Was ich hatte beobachten können: Sie trugen Ganzkörperrüstungen aus weißem Pedgondit, mit goldenen Mosaiken verziert, die Gesichter dahinter verborgen. Nicht zuletzt dadurch kamen sie mir rätselhaft und verschlossen vor, und sogar die Thoogondu brachten ihnen gehörigen Respekt entgegen. Offenbar wusste kaum jemand etwas über die Gäonen, und Unwissenheit erzeugt oft Furcht und Antipathie.
Einer der Leibwächter setzte sich in Bewegung, näherte sich dem Thron. Ich gestand mir ein, dass er mich beeindruckte. Er verstand es, sich unsichtbar zu machen, wie eine irdische Hauskatze. Man wusste, sie war da, aber wenn sie es nicht wollte, sah man sie nicht.

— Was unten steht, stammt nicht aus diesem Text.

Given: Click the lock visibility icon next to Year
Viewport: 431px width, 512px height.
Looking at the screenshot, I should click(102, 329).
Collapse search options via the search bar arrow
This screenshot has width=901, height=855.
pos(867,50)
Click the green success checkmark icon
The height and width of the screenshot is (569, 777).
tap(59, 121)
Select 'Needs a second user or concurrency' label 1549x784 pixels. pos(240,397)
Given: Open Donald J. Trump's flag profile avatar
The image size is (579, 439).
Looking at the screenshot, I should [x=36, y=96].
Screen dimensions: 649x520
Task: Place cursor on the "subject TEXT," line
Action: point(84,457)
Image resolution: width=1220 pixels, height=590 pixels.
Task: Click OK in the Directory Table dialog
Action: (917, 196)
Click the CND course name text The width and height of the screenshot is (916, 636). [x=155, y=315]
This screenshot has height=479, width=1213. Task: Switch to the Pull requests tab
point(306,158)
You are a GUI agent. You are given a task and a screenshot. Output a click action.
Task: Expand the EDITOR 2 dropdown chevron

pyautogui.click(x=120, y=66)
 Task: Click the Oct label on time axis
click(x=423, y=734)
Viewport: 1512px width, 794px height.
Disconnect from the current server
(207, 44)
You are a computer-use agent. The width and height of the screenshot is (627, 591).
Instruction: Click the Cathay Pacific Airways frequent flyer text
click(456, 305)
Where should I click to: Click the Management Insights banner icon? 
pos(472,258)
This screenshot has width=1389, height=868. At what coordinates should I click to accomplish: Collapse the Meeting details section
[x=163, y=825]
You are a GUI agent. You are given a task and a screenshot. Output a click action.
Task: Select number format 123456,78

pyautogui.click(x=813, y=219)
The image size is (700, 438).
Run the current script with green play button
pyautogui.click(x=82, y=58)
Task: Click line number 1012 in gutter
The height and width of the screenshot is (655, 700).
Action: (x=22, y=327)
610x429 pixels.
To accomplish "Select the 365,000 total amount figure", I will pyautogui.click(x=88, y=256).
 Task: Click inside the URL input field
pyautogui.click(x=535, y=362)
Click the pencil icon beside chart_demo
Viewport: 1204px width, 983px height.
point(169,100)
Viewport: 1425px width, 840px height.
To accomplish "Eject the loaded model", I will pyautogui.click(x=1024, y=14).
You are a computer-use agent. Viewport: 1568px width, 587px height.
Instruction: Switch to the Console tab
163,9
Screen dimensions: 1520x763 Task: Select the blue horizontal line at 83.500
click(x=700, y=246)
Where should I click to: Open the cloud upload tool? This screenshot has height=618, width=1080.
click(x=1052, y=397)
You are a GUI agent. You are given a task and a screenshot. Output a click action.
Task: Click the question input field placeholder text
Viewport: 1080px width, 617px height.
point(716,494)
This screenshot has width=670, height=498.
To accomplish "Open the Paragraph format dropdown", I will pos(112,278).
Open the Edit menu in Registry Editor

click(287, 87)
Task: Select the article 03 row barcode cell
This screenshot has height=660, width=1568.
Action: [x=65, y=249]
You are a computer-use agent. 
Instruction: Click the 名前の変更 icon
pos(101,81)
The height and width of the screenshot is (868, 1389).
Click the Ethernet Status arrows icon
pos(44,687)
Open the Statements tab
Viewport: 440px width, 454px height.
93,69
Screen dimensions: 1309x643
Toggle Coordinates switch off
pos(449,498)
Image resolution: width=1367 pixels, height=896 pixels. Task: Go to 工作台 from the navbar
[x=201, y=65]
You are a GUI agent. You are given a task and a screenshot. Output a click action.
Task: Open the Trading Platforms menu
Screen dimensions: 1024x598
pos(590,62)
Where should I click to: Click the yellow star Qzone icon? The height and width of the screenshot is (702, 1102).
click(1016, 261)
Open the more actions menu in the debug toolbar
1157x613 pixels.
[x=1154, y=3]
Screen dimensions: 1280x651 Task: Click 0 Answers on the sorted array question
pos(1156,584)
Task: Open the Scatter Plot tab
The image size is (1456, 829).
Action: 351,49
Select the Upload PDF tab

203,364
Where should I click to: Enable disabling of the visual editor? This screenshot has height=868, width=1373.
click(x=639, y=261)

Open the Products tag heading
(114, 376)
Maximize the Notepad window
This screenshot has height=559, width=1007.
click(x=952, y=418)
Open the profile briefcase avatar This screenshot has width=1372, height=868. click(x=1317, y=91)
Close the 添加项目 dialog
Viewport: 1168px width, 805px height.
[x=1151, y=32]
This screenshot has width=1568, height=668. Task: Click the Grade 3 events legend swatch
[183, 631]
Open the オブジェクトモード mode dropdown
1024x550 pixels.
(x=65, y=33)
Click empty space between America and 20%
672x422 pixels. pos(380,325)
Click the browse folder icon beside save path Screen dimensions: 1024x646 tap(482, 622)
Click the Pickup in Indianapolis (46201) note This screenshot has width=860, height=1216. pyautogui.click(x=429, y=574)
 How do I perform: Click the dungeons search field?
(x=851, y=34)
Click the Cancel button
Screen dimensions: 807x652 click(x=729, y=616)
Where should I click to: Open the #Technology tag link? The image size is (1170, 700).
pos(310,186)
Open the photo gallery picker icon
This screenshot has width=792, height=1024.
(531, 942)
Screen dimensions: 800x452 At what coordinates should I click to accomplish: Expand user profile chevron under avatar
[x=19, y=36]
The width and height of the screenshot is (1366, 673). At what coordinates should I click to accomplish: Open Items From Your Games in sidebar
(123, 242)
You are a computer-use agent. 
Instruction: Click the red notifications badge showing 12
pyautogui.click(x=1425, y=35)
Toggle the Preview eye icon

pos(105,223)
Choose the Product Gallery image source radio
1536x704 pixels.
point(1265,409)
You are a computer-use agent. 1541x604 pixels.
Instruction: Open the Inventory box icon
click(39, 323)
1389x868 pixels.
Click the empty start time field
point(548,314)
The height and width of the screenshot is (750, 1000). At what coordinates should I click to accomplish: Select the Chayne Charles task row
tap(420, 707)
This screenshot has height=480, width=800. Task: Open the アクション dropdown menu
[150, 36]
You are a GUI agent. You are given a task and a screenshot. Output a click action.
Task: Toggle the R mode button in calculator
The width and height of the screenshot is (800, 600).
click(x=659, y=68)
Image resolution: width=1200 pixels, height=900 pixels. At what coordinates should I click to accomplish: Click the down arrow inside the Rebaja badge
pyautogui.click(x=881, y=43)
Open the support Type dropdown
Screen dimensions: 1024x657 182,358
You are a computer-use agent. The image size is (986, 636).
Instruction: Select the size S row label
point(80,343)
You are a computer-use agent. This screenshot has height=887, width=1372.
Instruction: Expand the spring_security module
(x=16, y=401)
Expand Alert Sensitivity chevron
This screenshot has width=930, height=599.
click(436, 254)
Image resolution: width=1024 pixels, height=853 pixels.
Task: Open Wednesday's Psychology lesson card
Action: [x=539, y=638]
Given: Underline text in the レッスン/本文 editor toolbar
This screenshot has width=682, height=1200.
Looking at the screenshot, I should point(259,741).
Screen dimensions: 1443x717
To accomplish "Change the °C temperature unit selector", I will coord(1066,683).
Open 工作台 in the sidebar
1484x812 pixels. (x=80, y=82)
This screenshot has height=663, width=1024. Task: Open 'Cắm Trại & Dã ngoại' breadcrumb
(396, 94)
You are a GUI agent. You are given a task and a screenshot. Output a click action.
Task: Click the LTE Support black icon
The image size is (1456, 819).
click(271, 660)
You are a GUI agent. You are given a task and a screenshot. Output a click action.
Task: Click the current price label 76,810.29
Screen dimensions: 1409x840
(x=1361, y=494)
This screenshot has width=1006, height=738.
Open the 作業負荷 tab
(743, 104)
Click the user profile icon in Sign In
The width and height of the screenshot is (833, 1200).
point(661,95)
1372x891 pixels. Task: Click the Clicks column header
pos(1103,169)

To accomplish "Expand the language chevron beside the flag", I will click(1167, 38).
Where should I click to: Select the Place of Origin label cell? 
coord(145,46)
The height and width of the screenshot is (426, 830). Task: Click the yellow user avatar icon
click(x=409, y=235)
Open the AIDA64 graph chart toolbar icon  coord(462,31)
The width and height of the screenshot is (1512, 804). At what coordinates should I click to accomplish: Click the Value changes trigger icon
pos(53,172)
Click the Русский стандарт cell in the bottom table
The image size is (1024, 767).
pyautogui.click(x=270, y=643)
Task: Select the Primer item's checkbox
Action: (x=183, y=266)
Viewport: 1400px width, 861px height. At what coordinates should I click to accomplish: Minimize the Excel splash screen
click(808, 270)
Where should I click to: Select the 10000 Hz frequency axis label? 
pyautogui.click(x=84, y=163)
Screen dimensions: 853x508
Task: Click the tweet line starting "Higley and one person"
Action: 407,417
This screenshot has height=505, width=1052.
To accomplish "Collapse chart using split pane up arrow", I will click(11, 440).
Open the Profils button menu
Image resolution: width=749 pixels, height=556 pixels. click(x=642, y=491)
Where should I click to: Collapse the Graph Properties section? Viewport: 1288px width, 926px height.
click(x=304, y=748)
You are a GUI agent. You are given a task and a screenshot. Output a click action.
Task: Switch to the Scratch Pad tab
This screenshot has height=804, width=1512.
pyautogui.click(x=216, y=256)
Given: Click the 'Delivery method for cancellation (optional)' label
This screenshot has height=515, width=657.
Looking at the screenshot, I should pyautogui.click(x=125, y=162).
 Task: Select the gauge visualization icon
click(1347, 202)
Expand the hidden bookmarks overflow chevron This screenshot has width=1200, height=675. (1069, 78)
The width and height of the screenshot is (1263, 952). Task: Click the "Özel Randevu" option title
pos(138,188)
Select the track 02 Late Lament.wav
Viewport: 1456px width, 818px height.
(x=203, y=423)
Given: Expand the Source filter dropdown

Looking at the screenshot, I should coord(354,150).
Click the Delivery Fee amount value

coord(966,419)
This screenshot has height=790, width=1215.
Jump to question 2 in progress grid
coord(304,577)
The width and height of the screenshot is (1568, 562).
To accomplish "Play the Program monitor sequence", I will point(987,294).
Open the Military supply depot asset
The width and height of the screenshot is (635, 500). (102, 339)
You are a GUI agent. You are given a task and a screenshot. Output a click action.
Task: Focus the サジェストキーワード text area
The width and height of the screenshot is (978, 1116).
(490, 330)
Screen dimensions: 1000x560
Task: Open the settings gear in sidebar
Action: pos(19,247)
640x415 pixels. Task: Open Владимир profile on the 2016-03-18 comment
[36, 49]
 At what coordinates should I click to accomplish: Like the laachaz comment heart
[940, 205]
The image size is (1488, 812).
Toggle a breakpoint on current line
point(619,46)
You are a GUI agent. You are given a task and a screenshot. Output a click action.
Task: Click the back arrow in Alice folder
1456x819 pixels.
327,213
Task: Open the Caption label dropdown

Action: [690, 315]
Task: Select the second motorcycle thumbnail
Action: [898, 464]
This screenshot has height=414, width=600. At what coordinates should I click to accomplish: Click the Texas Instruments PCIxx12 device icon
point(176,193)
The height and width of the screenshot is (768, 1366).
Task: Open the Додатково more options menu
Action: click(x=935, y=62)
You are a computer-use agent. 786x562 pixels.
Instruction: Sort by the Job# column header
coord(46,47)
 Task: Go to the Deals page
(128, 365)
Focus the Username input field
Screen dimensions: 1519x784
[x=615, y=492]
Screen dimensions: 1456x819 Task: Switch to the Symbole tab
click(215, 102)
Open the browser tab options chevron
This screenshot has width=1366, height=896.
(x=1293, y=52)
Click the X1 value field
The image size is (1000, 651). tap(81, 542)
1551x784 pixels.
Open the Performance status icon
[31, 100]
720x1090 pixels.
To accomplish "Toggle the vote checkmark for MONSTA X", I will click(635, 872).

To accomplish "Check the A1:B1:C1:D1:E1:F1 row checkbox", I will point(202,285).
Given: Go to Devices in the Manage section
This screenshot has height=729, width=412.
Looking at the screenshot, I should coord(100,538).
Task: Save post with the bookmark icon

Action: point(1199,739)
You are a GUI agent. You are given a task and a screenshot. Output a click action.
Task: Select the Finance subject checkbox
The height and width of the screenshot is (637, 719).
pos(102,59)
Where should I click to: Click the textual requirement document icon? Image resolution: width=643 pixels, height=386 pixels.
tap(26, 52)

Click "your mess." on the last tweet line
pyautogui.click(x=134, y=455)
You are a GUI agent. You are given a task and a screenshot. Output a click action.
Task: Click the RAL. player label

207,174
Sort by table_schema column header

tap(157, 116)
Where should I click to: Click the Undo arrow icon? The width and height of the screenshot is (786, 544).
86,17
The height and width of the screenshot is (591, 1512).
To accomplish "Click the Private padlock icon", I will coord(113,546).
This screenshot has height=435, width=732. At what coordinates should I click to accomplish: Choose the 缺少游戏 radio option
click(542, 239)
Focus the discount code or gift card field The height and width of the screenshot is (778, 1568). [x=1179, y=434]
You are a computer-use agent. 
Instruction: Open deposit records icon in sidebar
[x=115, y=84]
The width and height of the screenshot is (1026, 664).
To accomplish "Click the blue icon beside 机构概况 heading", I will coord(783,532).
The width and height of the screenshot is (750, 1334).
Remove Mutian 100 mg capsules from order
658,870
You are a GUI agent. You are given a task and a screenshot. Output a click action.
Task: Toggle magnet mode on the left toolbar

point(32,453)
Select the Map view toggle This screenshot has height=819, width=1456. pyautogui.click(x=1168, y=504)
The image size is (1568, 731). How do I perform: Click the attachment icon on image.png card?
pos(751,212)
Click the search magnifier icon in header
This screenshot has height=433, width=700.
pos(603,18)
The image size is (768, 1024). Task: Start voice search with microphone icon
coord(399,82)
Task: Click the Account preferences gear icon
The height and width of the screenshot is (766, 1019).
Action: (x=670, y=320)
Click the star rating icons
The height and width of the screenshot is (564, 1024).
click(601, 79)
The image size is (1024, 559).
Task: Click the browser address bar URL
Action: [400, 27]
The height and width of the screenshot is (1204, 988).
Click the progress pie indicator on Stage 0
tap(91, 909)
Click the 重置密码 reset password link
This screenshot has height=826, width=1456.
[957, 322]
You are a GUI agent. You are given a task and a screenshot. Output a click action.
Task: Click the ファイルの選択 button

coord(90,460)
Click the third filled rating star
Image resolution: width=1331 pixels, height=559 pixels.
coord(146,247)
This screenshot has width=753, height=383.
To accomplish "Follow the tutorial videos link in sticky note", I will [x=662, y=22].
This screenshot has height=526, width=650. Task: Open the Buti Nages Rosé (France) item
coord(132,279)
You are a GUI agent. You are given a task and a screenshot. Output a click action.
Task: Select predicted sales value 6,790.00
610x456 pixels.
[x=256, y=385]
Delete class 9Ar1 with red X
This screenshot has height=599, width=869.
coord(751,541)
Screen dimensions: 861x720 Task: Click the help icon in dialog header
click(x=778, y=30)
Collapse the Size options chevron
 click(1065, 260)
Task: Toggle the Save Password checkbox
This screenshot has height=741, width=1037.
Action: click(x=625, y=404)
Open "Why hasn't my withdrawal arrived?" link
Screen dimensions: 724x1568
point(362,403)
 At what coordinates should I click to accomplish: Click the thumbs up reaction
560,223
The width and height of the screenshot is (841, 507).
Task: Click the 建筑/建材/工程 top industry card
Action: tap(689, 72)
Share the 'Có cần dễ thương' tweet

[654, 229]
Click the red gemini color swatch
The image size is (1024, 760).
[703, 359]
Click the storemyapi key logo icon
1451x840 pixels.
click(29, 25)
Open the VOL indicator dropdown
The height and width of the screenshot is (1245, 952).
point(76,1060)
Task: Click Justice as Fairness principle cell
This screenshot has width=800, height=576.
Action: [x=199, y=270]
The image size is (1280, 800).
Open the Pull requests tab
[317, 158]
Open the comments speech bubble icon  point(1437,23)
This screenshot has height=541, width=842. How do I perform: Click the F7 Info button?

Ich achtete genau auf ihn.
Er beugte sich zum Gondu hinab und flüsterte ihm etwas ins Ohr.
Die Thoogondu waren humanoid und zweigeschlechtlich. Sie waren im Schnitt größer als Terraner, erreichten mitunter 2,20 Meter. Sie wirkten im Vergleich mit Menschen ziemlich fragil. Ich hatte bei Frauen und Männern noch keine signifikanten Größenunterschiede festgestellt.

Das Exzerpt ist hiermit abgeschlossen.